= Trecho selecionado =
A questão de Weber pode ser aprofundada se entendemos
que nossa relação com o mundo passa pela forma como organizamos a vida e os
valores, que Miguel Reale ensinou ser a base da cultura. Como produto do
esforço e dedicação do homem, a cultura se afasta do mundo natural. Por outro lado,
o homem somente vive e se insere perfeitamente na cultura quando experimenta os
bens culturais e incorpora os valores que eles contemplam. Por isso, a cultura
é marcada pela objetividade, temporalidade e historicidade. Os valores
culturais, por sua vez, constituem a coluna vertebral do povo, pois sem eles não
haverá compromisso com a excelência, nem rumo ou esperança. Por isso, nada faz
mais mal a nosso povo que lhe quebrar a hierarquia de valores, pois sem os
valores em que se acredita, perde-se no que crer e para que viver.
Todos esses episódios tristes da política
nacional, se de um lado, nos fazem ter um resto de esperança pela ação
reparadora da justiça, mas por outro lado exigem rumos diferentes para que a
política, como expressão do destino do povo possa se pautar por valores
importantes base da vida social: a verdade, a sinceridade, a honestidade, a
correção e a excelência no que se faz.

= A fazer =
[A] De acordo com o trecho selecionado, quem ensinou que a forma como organizamos a vida e os valores é a base da cultura?
[B] Diga se cada afirmação concorda com o trecho selecionado: (i) a cultura se aproxima do mundo natural; (ii) a cultura é marcada pela objetividade, temporalidade e historicidade; (iii) os valores culturais constituem a coluna vertebral do povo.
[C] Por favor, reproduza a parte do trecho selecionado entre "Todos esses episódios" e "que se faz.", inclusive.

= Registros =
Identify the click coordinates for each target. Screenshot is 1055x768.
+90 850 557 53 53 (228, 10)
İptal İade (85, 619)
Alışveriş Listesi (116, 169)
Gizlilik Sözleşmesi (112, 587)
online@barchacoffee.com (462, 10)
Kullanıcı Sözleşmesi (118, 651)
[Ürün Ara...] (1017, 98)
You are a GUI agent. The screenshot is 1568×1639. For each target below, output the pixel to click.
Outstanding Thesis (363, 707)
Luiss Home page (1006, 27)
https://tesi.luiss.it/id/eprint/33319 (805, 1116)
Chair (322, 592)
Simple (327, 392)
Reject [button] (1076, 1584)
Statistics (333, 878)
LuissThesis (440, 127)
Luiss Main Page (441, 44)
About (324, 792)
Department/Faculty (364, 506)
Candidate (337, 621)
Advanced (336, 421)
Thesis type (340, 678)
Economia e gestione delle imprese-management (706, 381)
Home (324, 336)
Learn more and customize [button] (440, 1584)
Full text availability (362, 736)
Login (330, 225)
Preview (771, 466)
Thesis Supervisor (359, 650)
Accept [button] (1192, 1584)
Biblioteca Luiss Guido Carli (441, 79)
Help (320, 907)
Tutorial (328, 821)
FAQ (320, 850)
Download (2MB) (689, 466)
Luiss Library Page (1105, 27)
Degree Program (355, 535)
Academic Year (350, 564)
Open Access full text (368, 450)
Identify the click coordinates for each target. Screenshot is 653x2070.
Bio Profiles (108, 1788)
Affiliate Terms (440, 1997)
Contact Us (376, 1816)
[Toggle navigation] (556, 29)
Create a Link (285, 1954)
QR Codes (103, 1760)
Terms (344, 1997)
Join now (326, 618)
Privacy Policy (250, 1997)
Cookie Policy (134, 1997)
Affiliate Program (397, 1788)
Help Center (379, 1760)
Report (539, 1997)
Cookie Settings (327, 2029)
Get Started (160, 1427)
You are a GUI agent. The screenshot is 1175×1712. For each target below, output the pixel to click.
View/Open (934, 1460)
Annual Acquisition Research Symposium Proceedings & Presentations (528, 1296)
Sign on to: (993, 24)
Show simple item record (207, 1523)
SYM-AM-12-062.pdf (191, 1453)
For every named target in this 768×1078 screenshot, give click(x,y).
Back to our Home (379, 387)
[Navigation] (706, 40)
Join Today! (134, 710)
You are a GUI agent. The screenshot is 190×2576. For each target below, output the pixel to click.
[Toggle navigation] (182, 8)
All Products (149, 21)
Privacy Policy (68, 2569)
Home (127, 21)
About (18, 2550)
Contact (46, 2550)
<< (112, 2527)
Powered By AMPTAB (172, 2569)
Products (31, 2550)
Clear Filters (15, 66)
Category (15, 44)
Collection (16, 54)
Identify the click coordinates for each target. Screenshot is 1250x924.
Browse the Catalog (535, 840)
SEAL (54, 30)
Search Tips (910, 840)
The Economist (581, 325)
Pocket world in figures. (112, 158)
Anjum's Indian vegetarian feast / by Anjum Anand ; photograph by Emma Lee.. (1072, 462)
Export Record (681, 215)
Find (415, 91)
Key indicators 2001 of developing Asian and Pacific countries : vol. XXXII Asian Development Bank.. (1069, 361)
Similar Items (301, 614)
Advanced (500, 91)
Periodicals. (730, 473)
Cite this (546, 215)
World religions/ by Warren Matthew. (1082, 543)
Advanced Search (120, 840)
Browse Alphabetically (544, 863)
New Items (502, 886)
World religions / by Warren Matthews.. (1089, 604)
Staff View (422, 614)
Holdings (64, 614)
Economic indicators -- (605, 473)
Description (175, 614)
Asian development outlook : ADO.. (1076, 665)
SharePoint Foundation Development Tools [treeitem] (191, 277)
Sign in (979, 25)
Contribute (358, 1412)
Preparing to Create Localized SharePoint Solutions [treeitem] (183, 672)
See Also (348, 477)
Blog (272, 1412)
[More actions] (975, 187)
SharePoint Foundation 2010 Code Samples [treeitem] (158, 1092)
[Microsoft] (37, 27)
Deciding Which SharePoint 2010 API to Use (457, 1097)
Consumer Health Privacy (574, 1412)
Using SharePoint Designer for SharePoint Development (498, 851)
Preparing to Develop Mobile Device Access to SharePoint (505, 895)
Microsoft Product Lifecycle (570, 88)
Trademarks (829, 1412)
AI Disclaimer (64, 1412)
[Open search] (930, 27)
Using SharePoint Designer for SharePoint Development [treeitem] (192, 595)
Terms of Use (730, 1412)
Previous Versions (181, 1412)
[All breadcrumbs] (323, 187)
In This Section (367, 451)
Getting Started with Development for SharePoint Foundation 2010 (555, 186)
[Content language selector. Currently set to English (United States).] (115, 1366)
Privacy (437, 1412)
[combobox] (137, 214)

= Respostas por tarefa =
[A] Miguel Reale.

[B]
(i) Não: "a cultura se afasta do mundo natural".
(ii) Sim: "a cultura é marcada pela objetividade, temporalidade e historicidade".
(iii) Sim: "Os valores culturais, por sua vez, constituem a coluna vertebral do povo".

[C]
Todos esses episódios tristes da política
nacional, se de um lado, nos fazem ter um resto de esperança pela ação
reparadora da justiça, mas por outro lado exigem rumos diferentes para que a
política, como expressão do destino do povo possa se pautar por valores
importantes base da vida social: a verdade, a sinceridade, a honestidade, a
correção e a excelência no que se faz.